Ultimately, it was decided to develop a virtual tour of the Israel Trail with the assistance of Israeli tour guide Karmit Arbel. “The theme of the program is Hidden Treasures,” explained Schapera. “Community members will be able to enjoy a fresh, unique peek into Israel’s unconventional, off-the-beaten path experiences. We really wanted to highlight the places and things even the most seasoned Israel traveler may not know about.”

Evans added, “I think our audience will find Karmit both charming and authentic. Being a guide is her passion, and she brings her own personal stories and experiences into her presentation. Her personal touch, along with the diversity of the subject matter, will appeal to those who are really curious about Israel and interested in exploring sites that aren’t the typical tourist destinations.”

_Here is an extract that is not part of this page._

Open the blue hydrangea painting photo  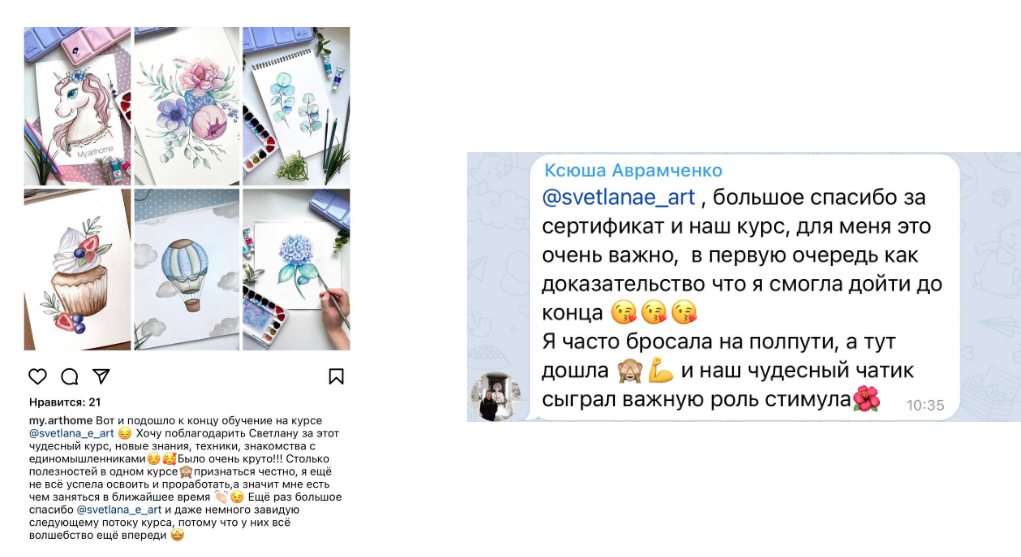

The program will be real-time and interactive, Schapera explained. “There will be opportunities to interact with Karmit along with the people she’s introducing us to live, versus a lot of pre-recorded videos.” Those who register early will receive items to go along with each leg of the virtual tour so they can experience some of what is happening in each location. Things like Israeli couscous, ptitim, recipes, and Moroccan cookies. Participants will be able to pick the items up beforehand. In addition, those who complete at least four sessions will receive a package of specially curated souvenirs. “We want participants to have a tangible keepsake, something to remember our trip. It’s also an opportunity to make these online experiences physical and present.”

The tour begins on Sunday, June 6 at 11:00 a.m. with the group meeting virtually at Ben Gurion Airport, where it will board a flight south over the machteshim to Ilan Ramon Airport. After snorkeling in the Red Sea, the group will continue to the Aravah Institute in Ketura, where it will meet one of its scholars. Next, the group will visit an artist colony in Zukim and meet the inspiring Noa Zer. Then it will hop on a Jeep to Mount Carcom, a unique archeological site that was recognized by the Vatican as Mount Sinai. The day ends with enjoying a traditional Moroccan dinner, prepared by the “Cooking Ladies” of Yerucham.

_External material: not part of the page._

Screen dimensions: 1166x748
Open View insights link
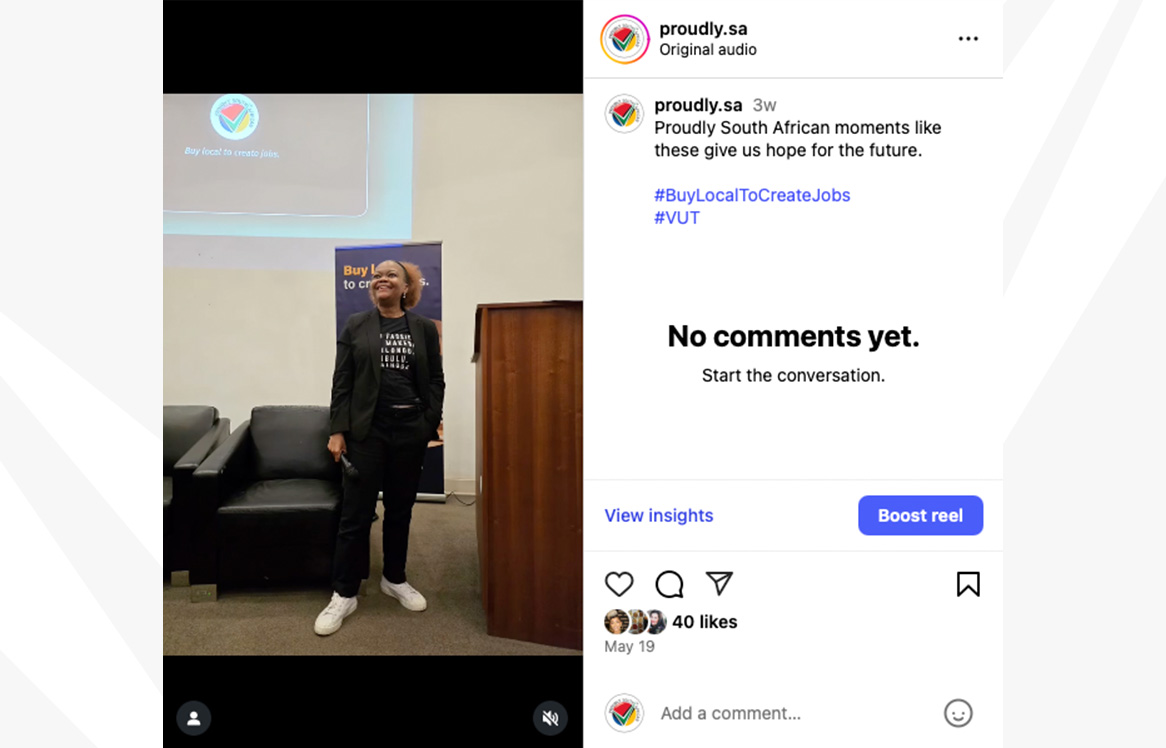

“Our goal is that our participants will get a chance to experience sides and aspects of Israel that they wouldn't normally,” said Schapera. “We want to introduce them to things that they might not know about.” 

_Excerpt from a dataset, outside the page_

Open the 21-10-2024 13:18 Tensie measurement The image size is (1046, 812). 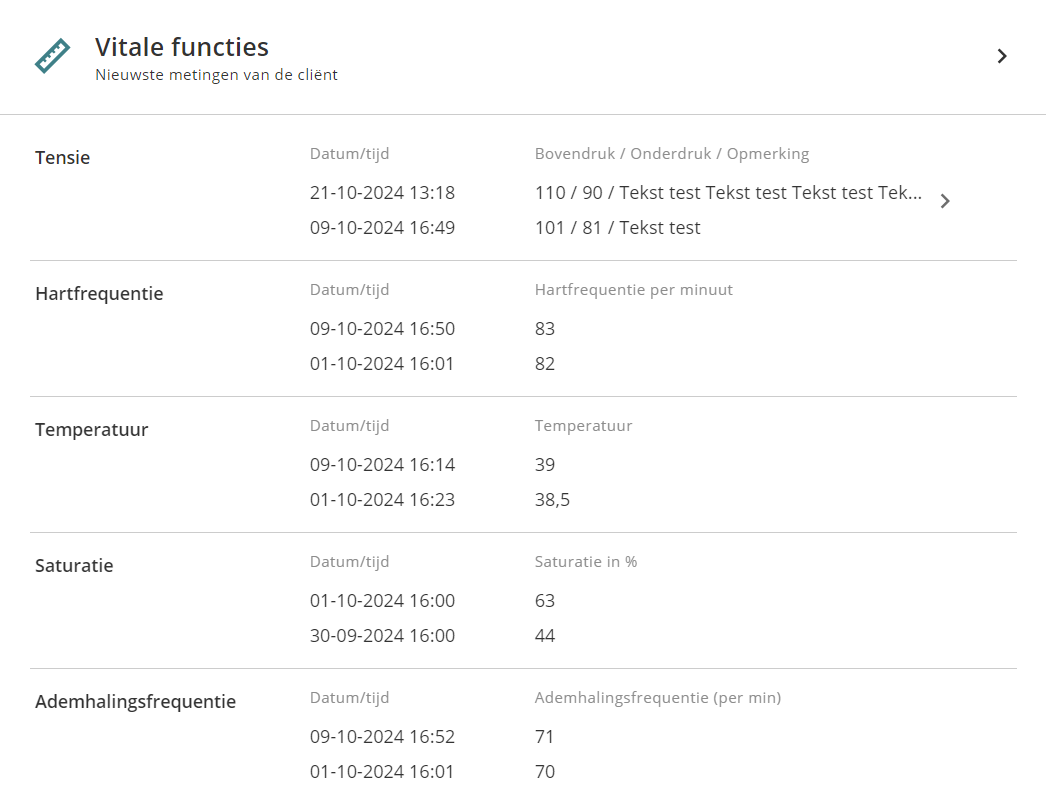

Tours continue one Sunday per month through December. “We hope people find the convenience of an in-home program appealing,” said Evans. “We want to plant the seeds for future interest in Israeli engagement.”

When asked about what else the series has in store for its travelers, Schapera smiled and said, “I don't want to spoil too many of the things that we're going to be doing. We want to have surprises. Those surprises are what people should be looking forward to as part of this experience.”